Search the material below for "Given" and copy every line where it occurs.

_INFORMATION PROVIDED_:

★ ★ ★ ★ ★ ★ ★

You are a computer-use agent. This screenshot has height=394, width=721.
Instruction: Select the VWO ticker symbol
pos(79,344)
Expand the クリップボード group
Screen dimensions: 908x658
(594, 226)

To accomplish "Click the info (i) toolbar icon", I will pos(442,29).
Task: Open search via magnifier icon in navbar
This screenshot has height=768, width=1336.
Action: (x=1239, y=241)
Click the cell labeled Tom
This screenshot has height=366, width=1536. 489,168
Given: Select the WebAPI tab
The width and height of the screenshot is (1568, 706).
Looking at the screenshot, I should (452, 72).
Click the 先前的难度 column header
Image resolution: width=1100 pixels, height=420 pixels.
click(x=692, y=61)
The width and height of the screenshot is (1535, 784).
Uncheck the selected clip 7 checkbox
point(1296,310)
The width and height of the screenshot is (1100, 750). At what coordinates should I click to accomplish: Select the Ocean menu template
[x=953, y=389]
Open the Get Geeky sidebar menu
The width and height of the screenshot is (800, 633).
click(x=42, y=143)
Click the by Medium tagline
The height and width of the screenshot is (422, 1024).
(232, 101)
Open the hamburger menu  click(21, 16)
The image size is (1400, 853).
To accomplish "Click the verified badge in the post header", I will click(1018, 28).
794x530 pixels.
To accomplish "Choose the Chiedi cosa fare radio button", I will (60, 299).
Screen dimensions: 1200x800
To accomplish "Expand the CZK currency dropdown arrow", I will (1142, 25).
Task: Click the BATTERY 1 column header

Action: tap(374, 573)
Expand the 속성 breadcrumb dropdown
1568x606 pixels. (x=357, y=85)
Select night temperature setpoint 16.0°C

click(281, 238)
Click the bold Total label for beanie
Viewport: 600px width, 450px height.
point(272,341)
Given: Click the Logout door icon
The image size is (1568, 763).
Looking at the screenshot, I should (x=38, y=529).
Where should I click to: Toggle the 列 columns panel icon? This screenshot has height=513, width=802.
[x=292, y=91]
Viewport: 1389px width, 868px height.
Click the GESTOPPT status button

★ ★ ★ ★ ★ ★ ★

_YOUR SOLUTION_:
Given: Select the WebAPI tab
Given: Click the Logout door icon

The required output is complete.